So let’s summarize again in a nutshell:

  1. The salt should be unique per user and password
  2. The salt should originate from a cryptographically secure random number generator
  3. The salt should be at least as long as the hash
  4. A key stretching procedure should be used

If you follow the rules above, not much can go wrong. Nevertheless, in the next section we’ll take another look at what you definitely shouldn’t do when hashing and salting.

How not to hash and salt passwords

Attention – the following things should explicitly not be done when hashing and salting passwords!

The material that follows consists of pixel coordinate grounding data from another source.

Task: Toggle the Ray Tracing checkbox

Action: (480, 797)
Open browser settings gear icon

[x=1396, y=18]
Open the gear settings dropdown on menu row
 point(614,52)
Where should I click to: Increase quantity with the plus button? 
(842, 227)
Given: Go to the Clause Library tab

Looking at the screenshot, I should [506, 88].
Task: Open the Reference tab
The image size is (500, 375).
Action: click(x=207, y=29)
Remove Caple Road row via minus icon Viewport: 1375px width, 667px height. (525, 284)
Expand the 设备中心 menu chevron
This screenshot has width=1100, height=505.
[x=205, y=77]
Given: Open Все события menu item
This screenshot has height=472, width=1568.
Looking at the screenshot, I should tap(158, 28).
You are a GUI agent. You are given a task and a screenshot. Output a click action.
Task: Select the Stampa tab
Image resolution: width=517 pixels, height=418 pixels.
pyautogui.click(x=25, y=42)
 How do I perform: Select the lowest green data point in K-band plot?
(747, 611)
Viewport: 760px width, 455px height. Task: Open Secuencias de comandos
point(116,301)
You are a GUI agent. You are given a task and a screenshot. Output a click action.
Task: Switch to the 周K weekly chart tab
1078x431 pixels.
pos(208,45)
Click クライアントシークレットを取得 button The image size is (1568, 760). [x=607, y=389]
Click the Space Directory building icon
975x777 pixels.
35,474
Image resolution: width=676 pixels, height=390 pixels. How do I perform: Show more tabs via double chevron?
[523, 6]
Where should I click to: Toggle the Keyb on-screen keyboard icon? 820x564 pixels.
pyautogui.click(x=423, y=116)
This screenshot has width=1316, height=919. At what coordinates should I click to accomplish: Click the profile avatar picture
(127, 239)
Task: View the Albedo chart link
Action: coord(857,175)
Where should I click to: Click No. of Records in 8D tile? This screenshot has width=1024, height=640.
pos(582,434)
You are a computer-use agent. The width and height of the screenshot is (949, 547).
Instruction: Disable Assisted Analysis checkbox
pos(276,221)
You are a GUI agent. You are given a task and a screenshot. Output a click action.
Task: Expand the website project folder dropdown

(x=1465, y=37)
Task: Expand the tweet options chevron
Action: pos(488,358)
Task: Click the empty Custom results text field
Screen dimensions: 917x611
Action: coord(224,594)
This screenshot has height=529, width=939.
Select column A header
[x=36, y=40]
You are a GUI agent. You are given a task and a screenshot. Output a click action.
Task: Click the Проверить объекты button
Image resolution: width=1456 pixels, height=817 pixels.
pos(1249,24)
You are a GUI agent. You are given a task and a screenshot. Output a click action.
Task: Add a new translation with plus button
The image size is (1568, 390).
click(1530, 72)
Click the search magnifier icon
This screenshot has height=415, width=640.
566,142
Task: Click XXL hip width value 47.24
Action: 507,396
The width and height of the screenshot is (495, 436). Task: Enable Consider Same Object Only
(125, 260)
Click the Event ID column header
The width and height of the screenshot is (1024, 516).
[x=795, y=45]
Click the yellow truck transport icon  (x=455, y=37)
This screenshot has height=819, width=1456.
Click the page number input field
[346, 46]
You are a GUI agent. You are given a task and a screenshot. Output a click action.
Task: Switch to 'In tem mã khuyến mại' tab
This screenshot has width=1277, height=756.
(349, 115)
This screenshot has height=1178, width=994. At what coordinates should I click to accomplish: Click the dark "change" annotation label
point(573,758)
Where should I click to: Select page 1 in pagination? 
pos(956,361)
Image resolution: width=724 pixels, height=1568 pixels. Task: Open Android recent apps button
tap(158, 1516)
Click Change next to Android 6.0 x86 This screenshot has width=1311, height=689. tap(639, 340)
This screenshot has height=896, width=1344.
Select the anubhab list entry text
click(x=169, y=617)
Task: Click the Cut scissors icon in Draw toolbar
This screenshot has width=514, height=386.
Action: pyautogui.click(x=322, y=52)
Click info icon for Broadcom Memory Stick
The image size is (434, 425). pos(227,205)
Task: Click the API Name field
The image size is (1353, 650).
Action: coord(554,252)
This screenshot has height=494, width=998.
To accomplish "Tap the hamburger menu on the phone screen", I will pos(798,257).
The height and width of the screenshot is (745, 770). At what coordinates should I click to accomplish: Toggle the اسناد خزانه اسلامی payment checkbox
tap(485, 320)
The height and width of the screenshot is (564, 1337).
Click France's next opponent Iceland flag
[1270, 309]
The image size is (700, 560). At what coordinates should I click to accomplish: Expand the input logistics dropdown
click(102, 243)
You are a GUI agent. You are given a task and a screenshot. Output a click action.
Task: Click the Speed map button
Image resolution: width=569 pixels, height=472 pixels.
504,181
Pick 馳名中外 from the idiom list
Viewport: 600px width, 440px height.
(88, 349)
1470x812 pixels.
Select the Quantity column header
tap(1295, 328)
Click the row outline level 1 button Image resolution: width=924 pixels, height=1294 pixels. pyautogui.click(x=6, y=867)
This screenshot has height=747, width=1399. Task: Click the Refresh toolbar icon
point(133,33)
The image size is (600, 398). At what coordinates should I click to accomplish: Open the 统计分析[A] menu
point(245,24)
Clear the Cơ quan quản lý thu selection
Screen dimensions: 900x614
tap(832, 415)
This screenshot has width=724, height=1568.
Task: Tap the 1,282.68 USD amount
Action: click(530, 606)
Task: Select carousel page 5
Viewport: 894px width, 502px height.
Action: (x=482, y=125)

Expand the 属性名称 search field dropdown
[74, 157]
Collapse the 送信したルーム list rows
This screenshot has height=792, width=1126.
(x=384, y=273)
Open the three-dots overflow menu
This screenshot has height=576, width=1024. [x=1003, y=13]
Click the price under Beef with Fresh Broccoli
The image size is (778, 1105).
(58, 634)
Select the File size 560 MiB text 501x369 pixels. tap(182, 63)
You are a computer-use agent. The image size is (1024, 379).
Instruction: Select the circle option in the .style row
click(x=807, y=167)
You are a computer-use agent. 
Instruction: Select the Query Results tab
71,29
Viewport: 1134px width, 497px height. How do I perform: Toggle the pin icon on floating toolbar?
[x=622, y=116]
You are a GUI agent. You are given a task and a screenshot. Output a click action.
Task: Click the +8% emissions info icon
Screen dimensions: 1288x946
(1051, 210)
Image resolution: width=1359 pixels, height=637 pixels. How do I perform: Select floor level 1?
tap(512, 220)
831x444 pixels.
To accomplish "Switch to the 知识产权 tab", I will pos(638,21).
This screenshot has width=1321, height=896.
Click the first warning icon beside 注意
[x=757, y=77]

  • Use salts multiple times; If the salt is generated only once and/or is hard-coded in the source code, then it effectively loses its usefulness. With a hard-coded salt, the same password of two users would also result in the same hash. This means that the lookup table would only have to be recalculated once for the defined salt and the protection provided by the salt would be nullified. Therefore, a salt should always be generated once per user and password.
  • Take usernames as salts; Using the username as Salt is an equally bad idea. Often, users use the same username for different services. If all services were to use the username as a salt, a cracked password could be used for all affected services. Therefore, a cryptographically secure, random salt should be generated.
  • Use a salt that is too short; If the salt is too short, attackers can precompute lookup tables for all possible salt variations. For example, if the salt consists of only 2 ASCII characters, there are only 95*95=9025 possible salts. Even if one assumes a large password list of 20MB for a dictionary attack, this results (when calculating the list with all salts) in just 176GB of data, the processing and storage of which is no longer a problem by today’s standards.
  • Exclusively client-side hashing; Although it seems to make sense at first glance to hash the password on the client side, for example in the browser using JavaScript, so that the password does not have to be transmitted to the server in “plain text”, a closer look reveals several risks. On the one hand, it cannot always be guaranteed that the user’s browser supports JavaScript, and on the other hand, this would mean that only the calculated hash would be sent to the server and compared there with the hash in the database. This would also mean that an attacker would no longer have to decrypt the hash when capturing it, but could use it directly to log in, which is a major vulnerability. Client-side hashing and salting can therefore at most be an additional service to server-side hashing. It should also be remembered that client-side hashing is no substitute for a secure connection (e.g. HTTPS TLS/SSL) between client and server. Anyone who only hashes on the client side but does not use a secure transport route runs the risk of the hash being tapped by means of a man-in-the-middle attack and then misused.
  • Use insecure or self-written hashing algorithms; On some websites/forums it is suggested to combine several hash functions or to call one and the same function in a nested way to “improve security”. Such suggestions can for example look like: sha1(sha1(password)) or md5(sha1(password)). What is often forgotten here is the estimation of benefits and costs. On the benefit side, there is ideally the minimally higher computational effort. However, this approach can be implemented much more effectively with an iterative algorithm (keyword: key stretching). On the cost side, there is the risk of weakening security or causing incompatibility problems, so such methods should be avoided. It is also not a good idea to try to design your own hash algorithm. Errors often occur here, which in turn call complete security into question. Established algorithms, on the other hand, have been tested umpteen times and are much more stable, so you should fall back on an already established algorithm.

Further security measures

Hacker sind überallUsing the methods learned so far in this article – hashing, salting, and key stretching – a well-secured system can already be set up. However, there are other ways to increase the protection of passwords. One of these possibilities is to encrypt the hashes.

Hash encryption

Encrypting hashes can ensure that brute force attacks become useless. During a hack, the hacker receives the hashes in encrypted form. If he now generates hashes in order to compare them with the captured (supposed) hashes, he will not find a match because he would still have to encrypt the hashes he generated using the same key as the application.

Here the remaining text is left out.